A book review of Aatish Taseer’s “Stranger to History: A Son’s Journey Through Islamic Lands” for the Guardian.
Aatish Taseer grew up in secular, pluralist India. His early influences included his mother’s Sikhism, a Christian boarding school, and He-Man cartoons. Nagging behind this cultural abundance, however, was an absence: of his estranged father, the Pakistani politician Salmaan Taseer.
The best of “Stranger to History” is the “Son’s Journey” of the subtitle: the movement towards – and away from – his father’s world. Taseer describes the embarrassment, frustration and occasional joy of meeting his father and half-siblings, and of approaching a cultural and national identity which painfully excludes him.
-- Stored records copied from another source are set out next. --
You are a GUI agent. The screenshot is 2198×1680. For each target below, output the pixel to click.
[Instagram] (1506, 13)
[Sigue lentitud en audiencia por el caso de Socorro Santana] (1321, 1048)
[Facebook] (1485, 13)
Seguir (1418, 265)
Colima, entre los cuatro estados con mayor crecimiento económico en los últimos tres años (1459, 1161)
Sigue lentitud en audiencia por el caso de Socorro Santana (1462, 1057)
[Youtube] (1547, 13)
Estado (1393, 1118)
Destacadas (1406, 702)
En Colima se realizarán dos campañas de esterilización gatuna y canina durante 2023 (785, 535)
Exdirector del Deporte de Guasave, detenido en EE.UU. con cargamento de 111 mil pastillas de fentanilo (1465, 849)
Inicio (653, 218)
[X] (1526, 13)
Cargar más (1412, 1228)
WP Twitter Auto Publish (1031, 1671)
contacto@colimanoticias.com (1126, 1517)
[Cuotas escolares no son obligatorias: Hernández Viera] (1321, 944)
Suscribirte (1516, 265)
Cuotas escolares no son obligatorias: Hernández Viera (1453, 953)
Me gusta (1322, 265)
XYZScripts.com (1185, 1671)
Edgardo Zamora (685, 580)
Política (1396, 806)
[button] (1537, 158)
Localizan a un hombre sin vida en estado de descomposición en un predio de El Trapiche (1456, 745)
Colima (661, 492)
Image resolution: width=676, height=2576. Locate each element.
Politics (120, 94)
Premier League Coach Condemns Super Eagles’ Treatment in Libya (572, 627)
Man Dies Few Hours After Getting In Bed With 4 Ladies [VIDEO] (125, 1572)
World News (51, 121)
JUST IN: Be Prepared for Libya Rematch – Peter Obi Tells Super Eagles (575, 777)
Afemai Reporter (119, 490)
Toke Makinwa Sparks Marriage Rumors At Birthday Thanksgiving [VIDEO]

Alternating with this story is a more generalised journey into Islam, from the Leeds suburb which produced the 7/7 bombers, through Istanbul, Damascus and Mecca, to Iran and Pakistan. On the way Taseer observes the ‘cartoon riots’, is interrogated by Iranian security officials, and watches the response in his father’s Lahore home to Benazir Bhutto’s assassination. The writing is elegant and fluent throughout, the characters skillfully drawn.